# [Problem description]
Arrange the data as a numbered list, from the line containing "Where should I" through the end of the data. Skip blank lines and leave the pictures out.

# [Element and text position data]
▬▬▬

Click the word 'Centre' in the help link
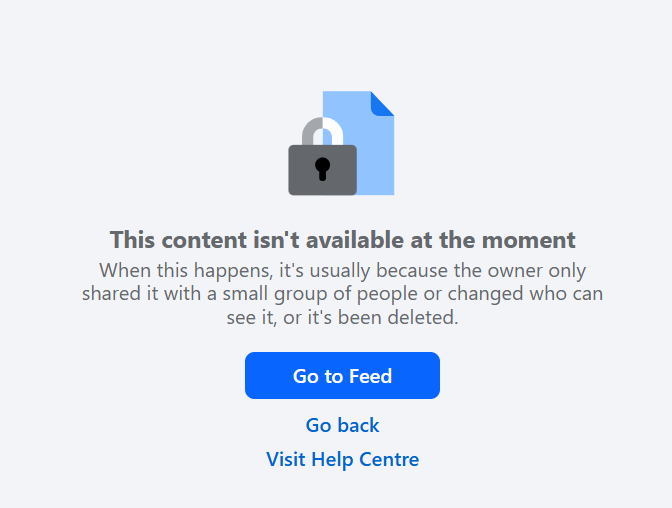Screen dimensions: 672x508 pyautogui.click(x=389, y=459)
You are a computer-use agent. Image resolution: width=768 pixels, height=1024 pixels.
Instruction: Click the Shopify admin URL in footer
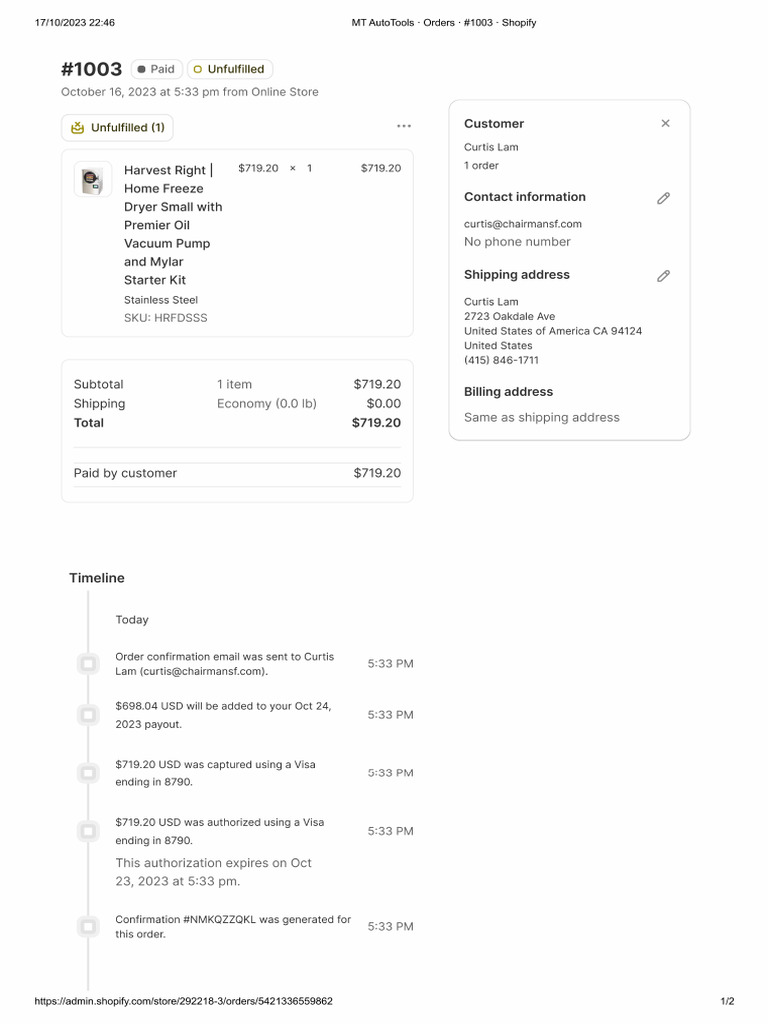coord(183,1001)
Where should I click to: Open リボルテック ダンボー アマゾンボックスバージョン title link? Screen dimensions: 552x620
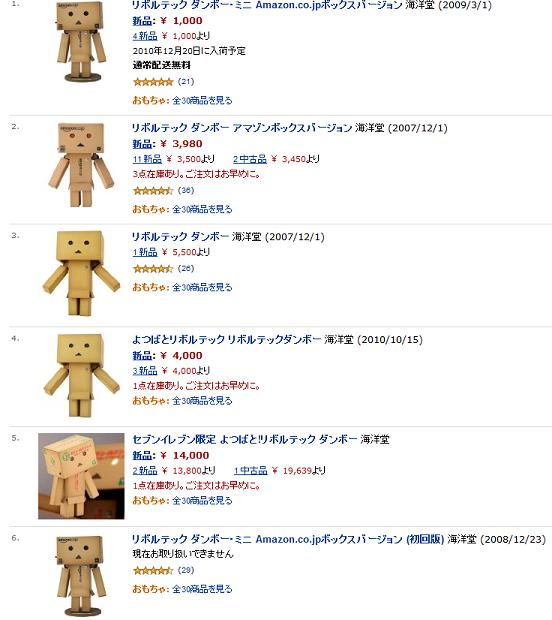[242, 128]
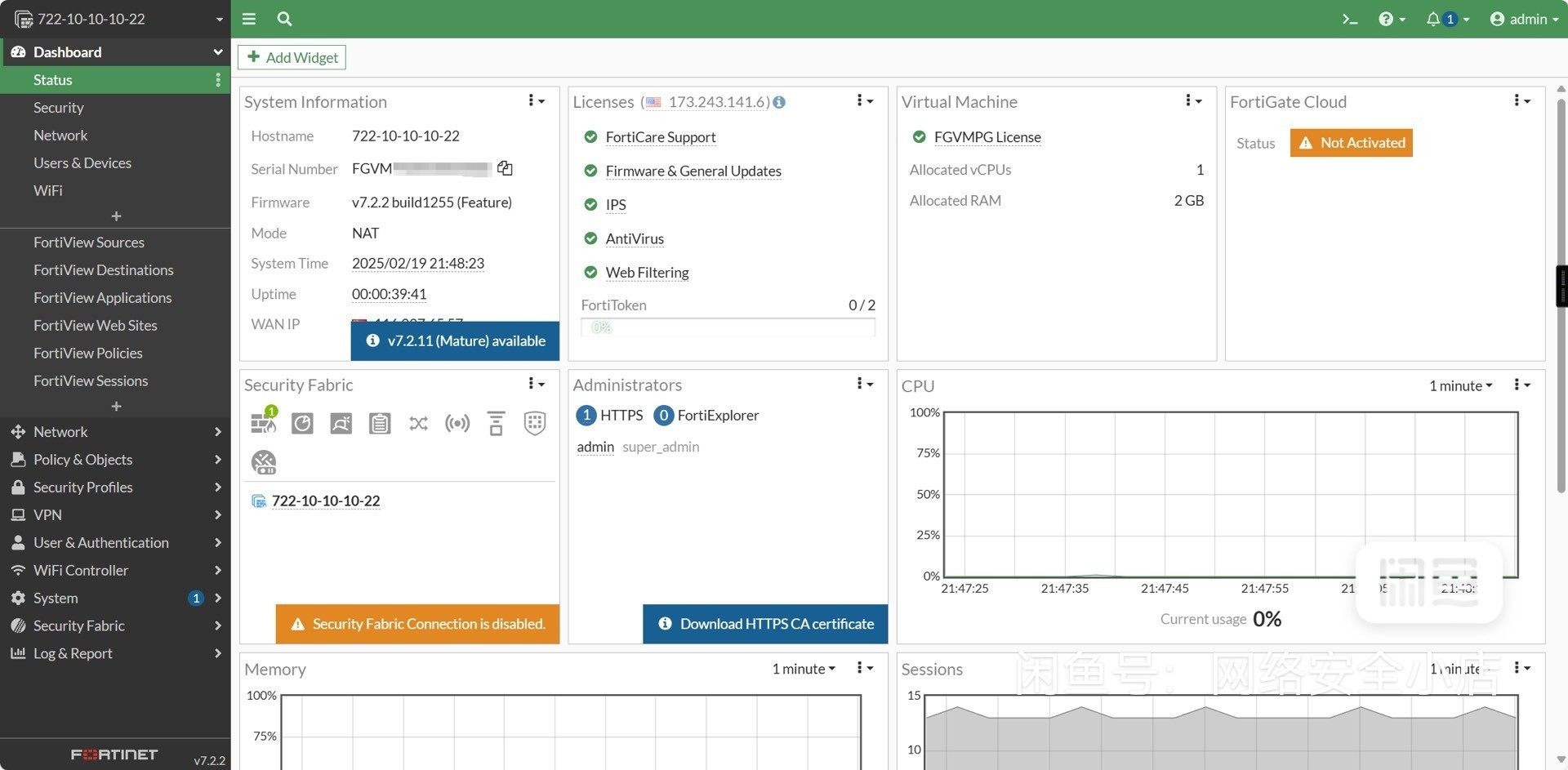The height and width of the screenshot is (770, 1568).
Task: Click Download HTTPS CA certificate
Action: pyautogui.click(x=765, y=624)
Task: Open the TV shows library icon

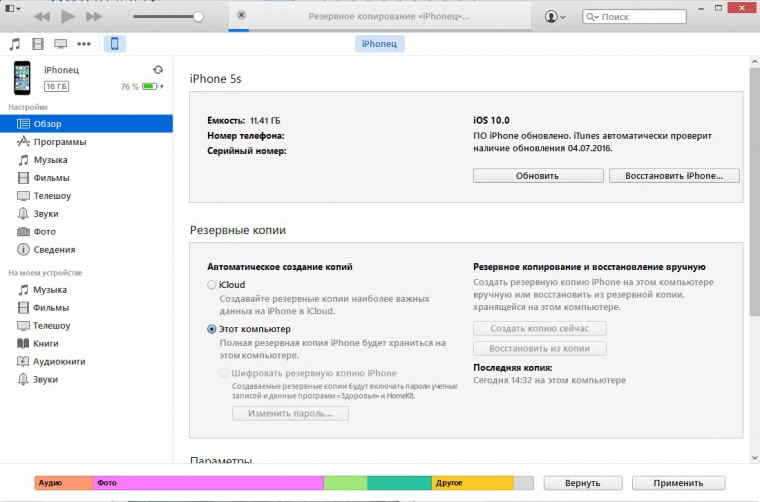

▬▬▬

# [Answer to this task]
1. Where should I click to: Open リボルテック ダンボー アマゾンボックスバージョン title link? Screen dimensions: 552x620
2. [242, 128]
3. The height and width of the screenshot is (770, 1568).
4. Task: Click Download HTTPS CA certificate
5. Action: pyautogui.click(x=765, y=624)
6. Task: Open the TV shows library icon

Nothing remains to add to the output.